Scientifical editing

The service provider for digitization Editura GmbH OCRes the images and provides us with XML-files. To be more specific our project proceeds consequently according the the P5 Guidelines of the Text Encoding Initiative (TEI).

Hence we can guarantee a platform independent handling with the enormous stocks of the journal. Both encoding and storing, as well as an exchange of data without loss is standardized.

Markup Language

Both XML and the TEI-standard at first glance are similar to HTML which is more familiar since every webpage is using it. However they are distinctly more regulated than that: XML-files have to be well-formed and valid against a schema. Nonetheless XML is extensible, which means that it doesn't consist of a pre-defined set of tags. The different ways of extending are strictly regulated and documented. This is so because mostly you are dealing with data, which are to be handled by different people over a distinct period of time.

By the so-called ›tags‹ all relevant components of a text (i.e. titles, authors but paragraphs and pagebreaks also) are structured and therefore directly made accessible for a later time. Without these markes the digitized text would be just a sequence of not differentiated ›bits‹.

A markup language is a set of predefined rules for encoding text. Markup is always used to make explicit to the machine what is implicit to a person. Since markup is a meta language it will have to be distinguished from the ordinary text language. It will have to be defined: which markup is valid at which point, which markup is necessary and what does it mean. All these informations are hosted in an external file, in the so-called ODD (›one document does it all‹).

Just an example out of the ›Dingler‹

The »Polytechnische Journal« macht extensively makes use of emphasizing certain components of the text. Therefore in the first half of the nineteenth century they especially used letter-spacing. There can be various reasons for doing so. To be more specific Dingler spaces out words/sentences in four different cases: 1) names of persons, 2) certain important terms, 3) internal as well as external links, and 4) words to be emphasized linguistically.

In the automatically OCRed text it is just distinguished between normal and wide letter-spacing. It is not possible to name the certain function of this. In a second and not automatically proceeded step it is to be decided why in a certain case a term or phrase was spaced out by the editors.

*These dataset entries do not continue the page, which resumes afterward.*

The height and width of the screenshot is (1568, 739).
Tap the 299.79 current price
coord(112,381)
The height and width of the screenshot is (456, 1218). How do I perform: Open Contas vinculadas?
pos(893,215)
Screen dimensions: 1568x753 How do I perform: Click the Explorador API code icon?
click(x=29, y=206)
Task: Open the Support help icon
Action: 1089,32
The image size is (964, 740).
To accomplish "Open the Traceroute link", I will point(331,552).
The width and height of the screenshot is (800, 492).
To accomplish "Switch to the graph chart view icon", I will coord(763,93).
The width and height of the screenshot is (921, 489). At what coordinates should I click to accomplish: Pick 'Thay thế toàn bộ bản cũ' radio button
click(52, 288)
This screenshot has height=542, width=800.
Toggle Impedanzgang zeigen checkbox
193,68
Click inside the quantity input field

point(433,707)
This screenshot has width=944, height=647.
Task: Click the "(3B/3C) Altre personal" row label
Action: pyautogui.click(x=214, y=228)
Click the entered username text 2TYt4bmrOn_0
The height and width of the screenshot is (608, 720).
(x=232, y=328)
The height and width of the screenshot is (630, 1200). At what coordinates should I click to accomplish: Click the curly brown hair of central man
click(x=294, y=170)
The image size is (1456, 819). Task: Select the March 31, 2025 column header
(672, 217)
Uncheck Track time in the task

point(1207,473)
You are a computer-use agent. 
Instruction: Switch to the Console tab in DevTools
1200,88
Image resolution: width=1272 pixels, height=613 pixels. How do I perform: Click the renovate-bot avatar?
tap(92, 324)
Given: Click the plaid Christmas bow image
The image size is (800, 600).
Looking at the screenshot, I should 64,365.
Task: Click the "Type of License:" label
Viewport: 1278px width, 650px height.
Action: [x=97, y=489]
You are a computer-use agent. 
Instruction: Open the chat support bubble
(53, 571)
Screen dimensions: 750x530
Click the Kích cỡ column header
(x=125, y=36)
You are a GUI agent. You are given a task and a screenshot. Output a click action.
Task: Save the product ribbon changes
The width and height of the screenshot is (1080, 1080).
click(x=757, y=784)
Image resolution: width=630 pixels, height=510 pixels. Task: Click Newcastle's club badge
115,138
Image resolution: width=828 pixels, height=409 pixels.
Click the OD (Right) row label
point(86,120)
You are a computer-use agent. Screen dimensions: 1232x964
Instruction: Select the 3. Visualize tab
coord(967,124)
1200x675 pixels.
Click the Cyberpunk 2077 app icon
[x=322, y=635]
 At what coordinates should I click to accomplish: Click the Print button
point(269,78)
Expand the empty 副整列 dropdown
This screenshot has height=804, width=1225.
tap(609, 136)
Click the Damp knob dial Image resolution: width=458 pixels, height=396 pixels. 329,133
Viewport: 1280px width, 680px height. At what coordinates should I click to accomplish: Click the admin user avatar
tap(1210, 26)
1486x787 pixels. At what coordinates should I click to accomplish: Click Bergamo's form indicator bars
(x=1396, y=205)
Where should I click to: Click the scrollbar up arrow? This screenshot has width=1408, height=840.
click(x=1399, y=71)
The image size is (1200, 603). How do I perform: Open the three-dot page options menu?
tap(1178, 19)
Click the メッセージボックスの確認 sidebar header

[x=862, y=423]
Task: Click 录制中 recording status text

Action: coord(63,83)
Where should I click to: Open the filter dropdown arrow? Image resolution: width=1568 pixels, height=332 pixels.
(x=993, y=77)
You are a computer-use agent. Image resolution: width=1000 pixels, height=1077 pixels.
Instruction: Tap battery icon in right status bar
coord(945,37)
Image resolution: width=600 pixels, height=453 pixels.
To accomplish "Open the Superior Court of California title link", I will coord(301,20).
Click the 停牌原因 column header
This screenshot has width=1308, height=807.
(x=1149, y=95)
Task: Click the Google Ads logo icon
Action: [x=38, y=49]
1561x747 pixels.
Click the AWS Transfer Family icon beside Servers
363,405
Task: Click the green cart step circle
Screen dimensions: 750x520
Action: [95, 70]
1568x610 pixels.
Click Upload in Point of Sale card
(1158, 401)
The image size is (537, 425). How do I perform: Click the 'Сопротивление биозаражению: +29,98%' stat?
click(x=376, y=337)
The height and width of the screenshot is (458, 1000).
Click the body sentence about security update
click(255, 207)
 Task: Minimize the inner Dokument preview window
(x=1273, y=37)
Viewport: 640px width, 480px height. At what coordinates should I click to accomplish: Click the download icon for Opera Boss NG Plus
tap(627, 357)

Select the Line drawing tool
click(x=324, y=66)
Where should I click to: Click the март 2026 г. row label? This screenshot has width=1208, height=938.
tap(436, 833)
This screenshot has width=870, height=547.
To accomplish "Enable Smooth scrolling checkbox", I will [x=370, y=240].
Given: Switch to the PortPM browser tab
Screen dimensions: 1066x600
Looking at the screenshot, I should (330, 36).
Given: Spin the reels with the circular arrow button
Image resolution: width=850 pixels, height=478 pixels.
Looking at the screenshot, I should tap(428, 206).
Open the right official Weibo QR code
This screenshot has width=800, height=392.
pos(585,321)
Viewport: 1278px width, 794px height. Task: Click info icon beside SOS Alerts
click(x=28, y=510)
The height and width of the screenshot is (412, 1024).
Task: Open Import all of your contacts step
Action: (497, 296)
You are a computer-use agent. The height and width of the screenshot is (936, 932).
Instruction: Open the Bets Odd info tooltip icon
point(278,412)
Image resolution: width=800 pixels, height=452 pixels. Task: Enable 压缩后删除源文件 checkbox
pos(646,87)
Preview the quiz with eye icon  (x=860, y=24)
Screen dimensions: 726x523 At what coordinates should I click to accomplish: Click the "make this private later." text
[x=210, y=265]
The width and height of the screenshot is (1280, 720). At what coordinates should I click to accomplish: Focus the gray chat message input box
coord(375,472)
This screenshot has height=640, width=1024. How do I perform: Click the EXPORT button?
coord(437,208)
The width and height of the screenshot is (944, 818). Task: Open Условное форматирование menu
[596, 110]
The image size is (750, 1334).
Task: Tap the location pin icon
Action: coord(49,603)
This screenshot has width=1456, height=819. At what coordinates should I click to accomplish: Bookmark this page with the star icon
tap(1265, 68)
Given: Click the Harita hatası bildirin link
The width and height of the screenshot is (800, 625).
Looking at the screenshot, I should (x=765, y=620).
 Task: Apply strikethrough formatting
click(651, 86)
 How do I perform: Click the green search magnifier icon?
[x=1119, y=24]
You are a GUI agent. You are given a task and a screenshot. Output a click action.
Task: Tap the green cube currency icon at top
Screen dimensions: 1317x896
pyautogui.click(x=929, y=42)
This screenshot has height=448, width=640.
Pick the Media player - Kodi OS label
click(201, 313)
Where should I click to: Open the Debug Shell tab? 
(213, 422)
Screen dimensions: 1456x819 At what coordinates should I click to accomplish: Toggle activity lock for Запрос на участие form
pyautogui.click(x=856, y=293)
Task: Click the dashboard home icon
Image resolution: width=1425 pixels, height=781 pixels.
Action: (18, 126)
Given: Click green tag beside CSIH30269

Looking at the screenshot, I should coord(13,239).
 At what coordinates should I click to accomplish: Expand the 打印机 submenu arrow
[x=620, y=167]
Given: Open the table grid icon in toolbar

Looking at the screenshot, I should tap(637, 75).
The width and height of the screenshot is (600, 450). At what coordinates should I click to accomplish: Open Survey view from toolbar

Two examples to illustrate this: Step 1 means the automatically provided encoding by our service provider for digitization  Editura GmbH. Step 2 is to be carried out by hand at a later time, since there a content-based decision is indispensible:

1st example: terms in foreign language

1. step: <hi rend="roman">Rouge vegetal</hi>

2. step: <term xml:lang="fr">Rouge vegetal</term>

 
2nd example: spaced out surnames

1. step: <hi rend="roman wide-spaced">Anna</hi>

2. step: <name type="person" rend="roman wide-spaced">Anna</name>